Well it has been around 10 days since my last entry, and since then I have been living ‘Plan B’, which entailed hanging around in Auckland for approximately a week before getting on the Kiwi Experience bus. I hung out with lots of cool people in Auckland, and shopped until I finally felt prepared to start an outdoorsy trip in a cold country. I bought a MacPac hoodie and some hiking boots (!). They are Merrell Chameleon waterproof, midheight boots. They are pretty comfortable (albeit slightly orange and ugly), but for a while after I bought them I kept seeing people with higher, more solid boots and therefore suffering ‘boot envy’. After acting like a bit of an equipment freak, I realised that unless I were to have injury prone ankles or was planning on scaling a sheer alpine cliff face, I don’t need heavy duty boots and I am now at peace with my Merrells.
After boarding the bus, our Kiwi Ex group travelled to Whitianga (Mercury Bay) on the Coromandel Peninsula. After a week of warm sunshine in Auckland, everyone was quite disappointed that it started absolutely pissing down as soon as we left for the beach. It kept up all day and all night, meaning that we didn’t get to the Hot Water beach to make our own geothermal baths on the shore. Instead, everyone got drunk at our cosy hostel and ate the cheap backpacker meal made for us by the owners. It was actually a really nice way for everyone to get to know each other, and I had a great night despite my rusty pool skills putting me (and Australia) to shame.
After Whitianga was Rotorua, which involved a Maori cultural night. I guess the purpose of that night was to demonstrate how things were done by Maori people a long time ago i.e. when they first came to New Zealand. I kind of wanted/expected more of an explanation about which traditions have been carried on to the present day. Still, the hangi (a big dinner cooked in the ground), was delicious and I ate an embarrassingly huge plate of food. I am having another night in Rotorua on the way back to Auckland and I plan on seeing more geothermal stuff. I had to use my one afternoon there to rearrange WWOOF places because I had one lined up in Hastings which fell through. One second I thought I would be living in a self-contained cottage giving pony rides to children, the next second I had bought $50 worth of bus ticket to Hastings and I got a message saying I had to sleep in the hayshed and shower once a week. Thankfully I found Te Koha Organics – the farm that I am at now. They are also in Hastings and were happy to take me for a week.

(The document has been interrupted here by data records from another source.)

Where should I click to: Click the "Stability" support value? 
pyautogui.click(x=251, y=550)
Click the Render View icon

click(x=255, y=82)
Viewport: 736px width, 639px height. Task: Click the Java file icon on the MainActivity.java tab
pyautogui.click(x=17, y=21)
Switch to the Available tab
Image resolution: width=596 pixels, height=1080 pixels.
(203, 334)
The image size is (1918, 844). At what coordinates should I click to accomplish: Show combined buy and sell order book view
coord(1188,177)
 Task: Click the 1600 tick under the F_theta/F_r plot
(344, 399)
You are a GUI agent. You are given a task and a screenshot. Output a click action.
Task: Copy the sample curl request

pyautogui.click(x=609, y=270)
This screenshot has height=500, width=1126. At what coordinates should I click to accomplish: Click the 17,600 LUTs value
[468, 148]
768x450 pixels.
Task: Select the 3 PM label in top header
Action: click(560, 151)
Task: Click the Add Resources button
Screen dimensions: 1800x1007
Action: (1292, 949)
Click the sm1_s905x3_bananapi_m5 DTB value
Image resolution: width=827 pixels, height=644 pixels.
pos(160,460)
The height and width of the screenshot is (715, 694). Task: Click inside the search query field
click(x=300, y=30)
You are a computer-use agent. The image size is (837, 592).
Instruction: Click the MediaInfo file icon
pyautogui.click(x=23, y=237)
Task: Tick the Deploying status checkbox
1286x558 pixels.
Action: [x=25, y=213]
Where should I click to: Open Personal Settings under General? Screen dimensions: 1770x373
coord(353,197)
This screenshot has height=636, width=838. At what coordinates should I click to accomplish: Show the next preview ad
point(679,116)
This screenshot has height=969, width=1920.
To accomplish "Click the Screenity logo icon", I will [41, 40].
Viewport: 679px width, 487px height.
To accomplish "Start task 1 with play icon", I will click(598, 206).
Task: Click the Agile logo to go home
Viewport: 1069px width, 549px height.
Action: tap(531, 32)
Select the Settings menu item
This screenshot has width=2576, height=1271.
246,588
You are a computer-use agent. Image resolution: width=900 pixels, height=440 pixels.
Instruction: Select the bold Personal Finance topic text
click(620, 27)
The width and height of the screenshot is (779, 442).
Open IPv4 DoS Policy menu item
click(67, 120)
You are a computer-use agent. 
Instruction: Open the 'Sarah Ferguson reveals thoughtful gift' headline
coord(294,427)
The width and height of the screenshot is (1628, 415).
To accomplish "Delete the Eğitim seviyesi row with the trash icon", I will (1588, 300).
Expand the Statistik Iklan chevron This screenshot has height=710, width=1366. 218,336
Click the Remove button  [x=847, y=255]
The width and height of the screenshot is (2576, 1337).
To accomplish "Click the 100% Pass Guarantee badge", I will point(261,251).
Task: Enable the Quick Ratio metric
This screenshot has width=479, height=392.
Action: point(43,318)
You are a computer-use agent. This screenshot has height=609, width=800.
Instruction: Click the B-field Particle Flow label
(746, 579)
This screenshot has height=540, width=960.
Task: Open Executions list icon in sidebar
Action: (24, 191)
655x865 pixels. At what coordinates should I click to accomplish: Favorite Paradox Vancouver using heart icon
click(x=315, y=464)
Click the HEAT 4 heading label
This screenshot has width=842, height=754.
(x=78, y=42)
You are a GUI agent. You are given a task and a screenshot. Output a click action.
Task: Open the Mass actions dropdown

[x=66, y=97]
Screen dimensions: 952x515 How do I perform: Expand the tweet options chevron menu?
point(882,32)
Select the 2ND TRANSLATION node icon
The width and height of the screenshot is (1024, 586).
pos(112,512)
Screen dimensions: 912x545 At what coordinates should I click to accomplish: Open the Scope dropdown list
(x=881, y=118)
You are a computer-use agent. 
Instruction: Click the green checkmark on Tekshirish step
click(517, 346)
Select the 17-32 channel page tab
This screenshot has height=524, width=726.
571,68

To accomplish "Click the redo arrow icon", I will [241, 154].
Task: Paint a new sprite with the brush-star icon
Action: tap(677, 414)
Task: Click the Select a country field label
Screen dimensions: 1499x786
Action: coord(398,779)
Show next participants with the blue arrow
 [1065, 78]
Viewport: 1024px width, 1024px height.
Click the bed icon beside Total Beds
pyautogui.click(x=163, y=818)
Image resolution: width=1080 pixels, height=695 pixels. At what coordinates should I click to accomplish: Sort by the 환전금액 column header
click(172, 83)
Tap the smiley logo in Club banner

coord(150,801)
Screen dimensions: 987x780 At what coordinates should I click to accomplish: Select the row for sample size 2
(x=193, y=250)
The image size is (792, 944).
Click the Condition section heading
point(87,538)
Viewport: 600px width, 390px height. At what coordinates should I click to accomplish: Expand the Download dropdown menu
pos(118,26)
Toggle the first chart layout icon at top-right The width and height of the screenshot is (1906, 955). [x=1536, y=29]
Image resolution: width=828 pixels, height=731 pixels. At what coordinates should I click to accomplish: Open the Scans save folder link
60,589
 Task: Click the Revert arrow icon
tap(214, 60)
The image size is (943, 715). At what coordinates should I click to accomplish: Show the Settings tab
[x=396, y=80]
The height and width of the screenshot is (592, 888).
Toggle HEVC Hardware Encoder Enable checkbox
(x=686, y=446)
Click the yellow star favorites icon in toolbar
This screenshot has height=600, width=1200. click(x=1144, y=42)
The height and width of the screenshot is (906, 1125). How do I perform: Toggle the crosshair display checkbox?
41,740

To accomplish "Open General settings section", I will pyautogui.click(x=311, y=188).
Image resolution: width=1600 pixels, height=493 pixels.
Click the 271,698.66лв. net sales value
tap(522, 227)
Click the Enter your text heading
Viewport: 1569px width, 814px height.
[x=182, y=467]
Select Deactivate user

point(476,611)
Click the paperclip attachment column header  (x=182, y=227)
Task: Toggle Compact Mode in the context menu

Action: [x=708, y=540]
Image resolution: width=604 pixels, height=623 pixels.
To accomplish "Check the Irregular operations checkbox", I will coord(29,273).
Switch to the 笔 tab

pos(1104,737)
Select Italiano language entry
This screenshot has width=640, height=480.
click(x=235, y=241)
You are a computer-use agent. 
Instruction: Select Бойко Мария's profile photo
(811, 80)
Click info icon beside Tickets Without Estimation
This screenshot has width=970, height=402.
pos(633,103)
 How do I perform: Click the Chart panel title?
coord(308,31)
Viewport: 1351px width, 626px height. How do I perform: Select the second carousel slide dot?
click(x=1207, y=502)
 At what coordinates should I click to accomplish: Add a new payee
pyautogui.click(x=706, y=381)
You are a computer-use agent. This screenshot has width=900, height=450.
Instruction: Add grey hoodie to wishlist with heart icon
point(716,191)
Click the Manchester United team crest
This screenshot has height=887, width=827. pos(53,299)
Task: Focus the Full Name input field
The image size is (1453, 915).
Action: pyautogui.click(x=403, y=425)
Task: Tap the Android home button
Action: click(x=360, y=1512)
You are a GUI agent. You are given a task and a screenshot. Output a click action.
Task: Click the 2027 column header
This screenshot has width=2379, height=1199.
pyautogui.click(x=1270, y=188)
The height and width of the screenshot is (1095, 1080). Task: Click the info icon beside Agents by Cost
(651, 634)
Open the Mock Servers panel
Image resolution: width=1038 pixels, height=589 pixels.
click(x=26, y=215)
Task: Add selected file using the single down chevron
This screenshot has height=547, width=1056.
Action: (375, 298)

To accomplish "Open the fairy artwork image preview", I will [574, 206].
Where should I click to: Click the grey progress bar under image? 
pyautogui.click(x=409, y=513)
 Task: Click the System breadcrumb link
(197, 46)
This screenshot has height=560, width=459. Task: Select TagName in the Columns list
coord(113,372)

We left Rotorua and travelled to Waitomo which is where I have been colder than I have ever been before. I went ‘black water rafting’ in one of the caves on a three-hour trip, which involved putting on a wetsuit and tubing/swimming through watery caves. I was a bit scared about being in the dark and in tight, confined spaces… but I knew other people were as scared as me if not more so I thought at least I wouldn’t freak out on my own. The wetsuit was already wet and had been sitting in the freezing wind, and there was a point where I was worried about my hands falling off before we got in the cave. Underground it was actually warmer and it was totally worth the pain to swim through caves and see millions of glow worms in the dark.
Below are a couple of photos – one is the view from my hostel room in Waitomo (including the infamous Truck), and the other is a cheesy group photo of the people I went black water rafting with.
Waitomo led to Taupo, which is where I spent my last night with the same Kiwi Ex group. We all went to the pub quiz night (which my team unfortunately didn’t win). Pretty cool being in the shadow of ‘Mount Doom’ (more Lord of the Rings geekdom), the snow-capped peak of which could be seen from the street out over Lake Taupo. I will return to Taupo in a week, but for now I am sitting on a beautiful farm on the East coast of the North island. I will describe the farm more later because this entry has already been massive. I am far off the Kiwi Experience track and I have to say that although I had fun, I was ready for a bit of solitude and quiet.
I’ll finish by saying that throughout the two or so weeks since I left, I have felt as though I have met people in a serendipitous way – when I have needed something from the world (even if I didn’t realise it), someone has come along to give me exactly what I need. I think that I have been that person for others too – I already feel like I have learnt and helped others so much. I’m feeling really calm and confident and… happy!